At the time of the Irish famine of the mid 1840s, Edward Twisleton suggested that lower local taxes in Ireland would increase the amount of taxes successfully collected towards relief. An analysis of actual collection rates has indicated that areas with higher rates did collect a lesser proportion of the tax due.[14]

The Democratic party embraced this argument in the 1880s when high revenue from import tariffs raised during the Civil War (1861–1865) led to federal budget surpluses. The Republican party, which was then based in the protectionist industrial Northeast, argued that cutting rates would lower revenues.

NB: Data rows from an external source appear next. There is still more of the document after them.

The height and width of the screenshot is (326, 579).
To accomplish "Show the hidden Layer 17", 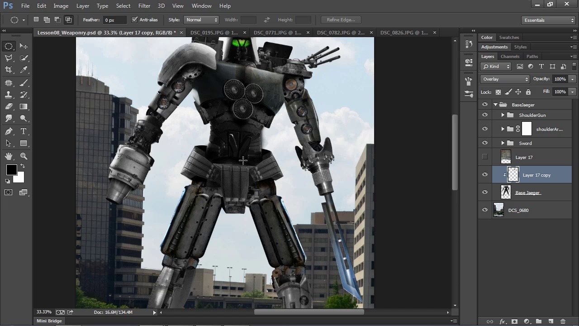I will coord(485,157).
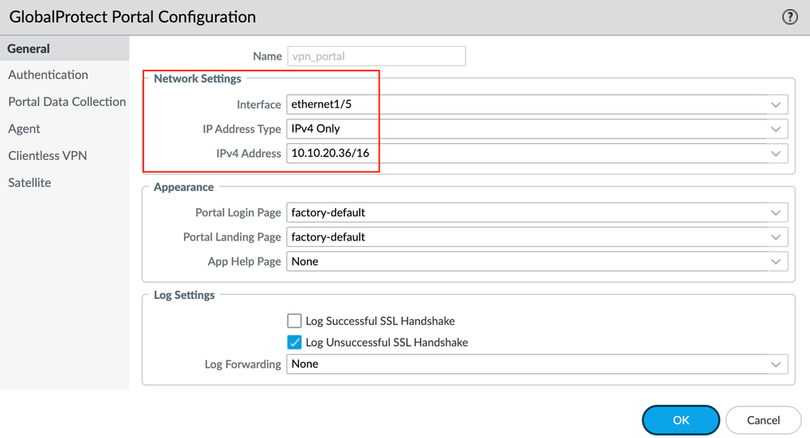Go to the Agent tab
810x438 pixels.
[24, 129]
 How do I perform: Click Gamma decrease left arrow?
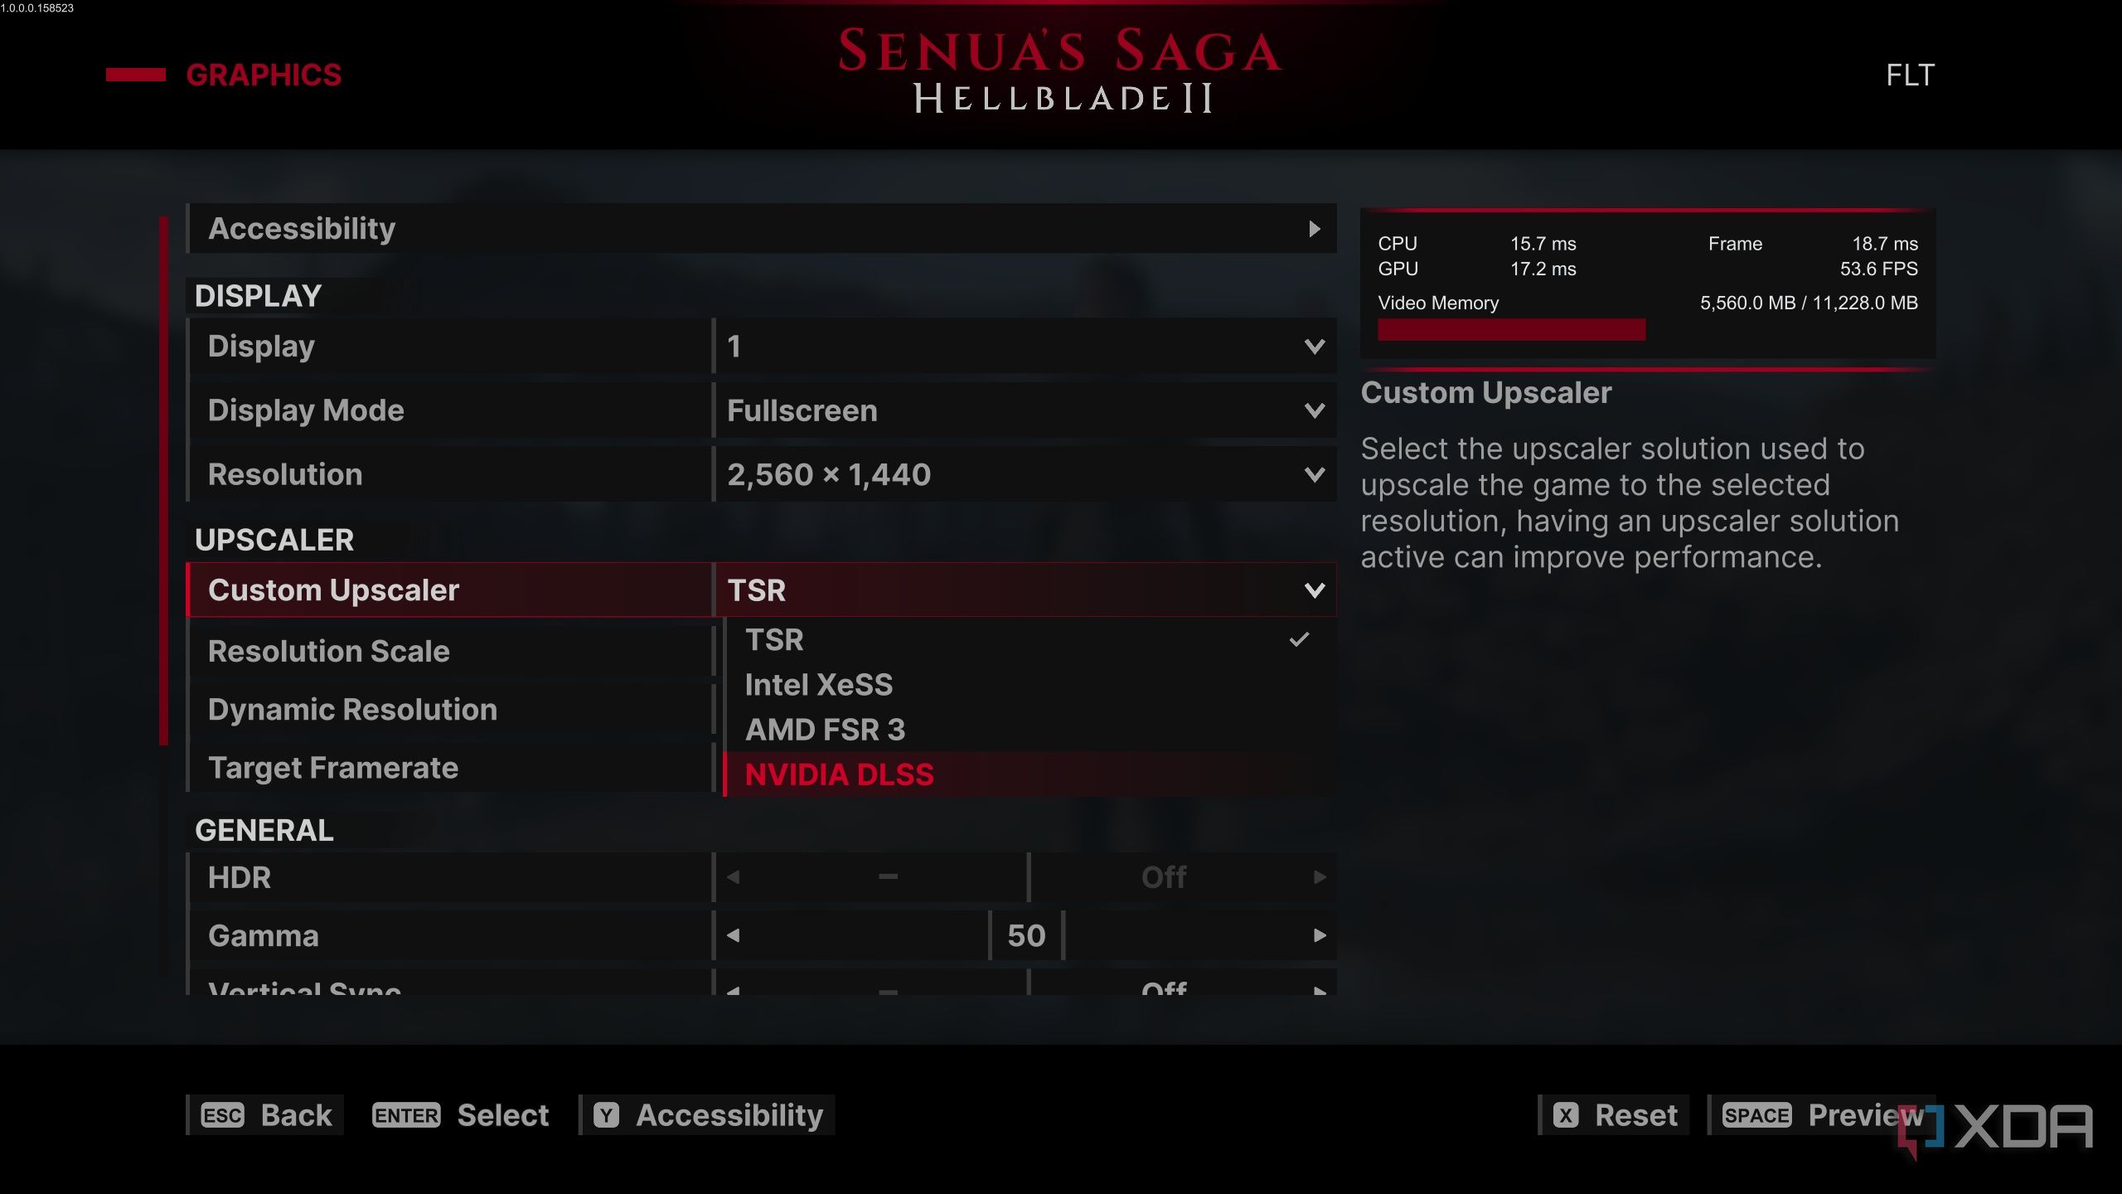pos(733,936)
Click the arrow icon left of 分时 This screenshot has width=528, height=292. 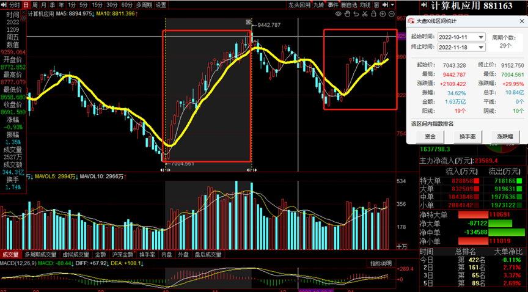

In 1924, Secretary of Treasury Andrew Mellon wrote: "It seems difficult for some to understand that high rates of taxation do not necessarily mean large revenue to the government, and that more revenue may often be obtained by lower rates". Exercising his understanding that "73% of nothing is nothing", he pushed for the reduction of the top income tax bracket from 73% to an eventual 24% (as well as tax breaks for lower brackets). Mellon was one of the wealthiest people in the United States, the third-highest income-tax payer in the mid-1920s, behind John D. Rockefeller and Henry Ford.[15] While he served as Secretary of the U.S. Treasury Department his wealth peaked at around US$300–400 million. Personal income tax receipts rose from US$719 million in 1921 to over US$1 billion in 1929, an average increase of 4.2% per year over an 8-year period, which supporters attribute to the rate cut.[16]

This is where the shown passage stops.